The missing Link: a personal connection


Megan Jones

The first day back to school is always about the new—new classes, new classmates, new teachers, new clothes, new books. But every year, there is always the same colossal number of yellow T-shirts.

However, this year the sea of yellow Link shirts will be drastically smaller. The Link program has been downsized—and it has never been doing better.

During Matador Retreat, freshmen gather around their Link Leaders for a campus tour. This year, due to the smaller number of Link leaders, it is two Link leaders per one freshmen English class. Photo by Kevin Tsukii

Link is a program that helps incoming freshmen make a smooth and easy transition into high school. The goal is for Link leaders, composed of juniors and seniors, to become mentors to their incoming freshmen. Yet recently, many Link applicants seem to care less about their Link kids, and more about their college applications. The Link program has been slowly going downhill and straying from its path of helpfulness and wasting valuable class time. This year, the number has been drastically reduced – and it is about time.In previous years, 150 Link leaders were accepted into the program, but this year only approximately 60 applicants were chosen. The smaller, more selective number of leaders will be the motivating factor behind the greater number of Link leaders attending their own events. This has been a problem in the past. Sad, but true.

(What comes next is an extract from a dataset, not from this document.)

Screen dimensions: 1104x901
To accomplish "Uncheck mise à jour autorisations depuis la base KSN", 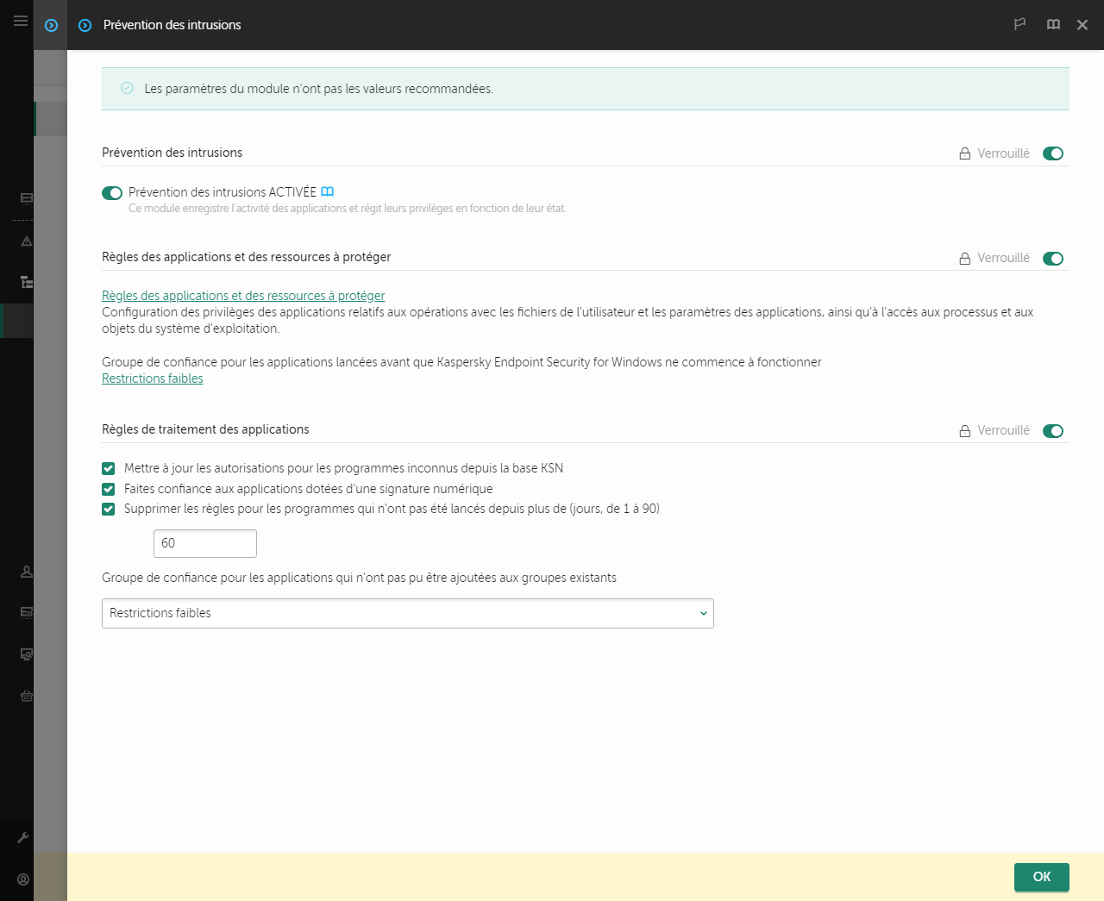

The fact that there will only be two Link leaders per classroom instead of the traditional four will help Link leaders develop a more personal relationship with the freshmen. This will hopefully help Link leaders understand the impression and influence they could potentially make on the 600 plus freshmen attending this school year. And while a bigger number of Link leaders could potentially affect more freshmen and lead to more help in the classrooms, in the past it ultimately allowed Link leaders to slack off and push aside their duties. Although the number may have been bigger, it didn’t necessarily mean a larger benefit for freshmen.

While change can sometimes be difficult, this change is for the better. The Link leaders will once again become a helpful, not useless, fixture in the lives of freshmen.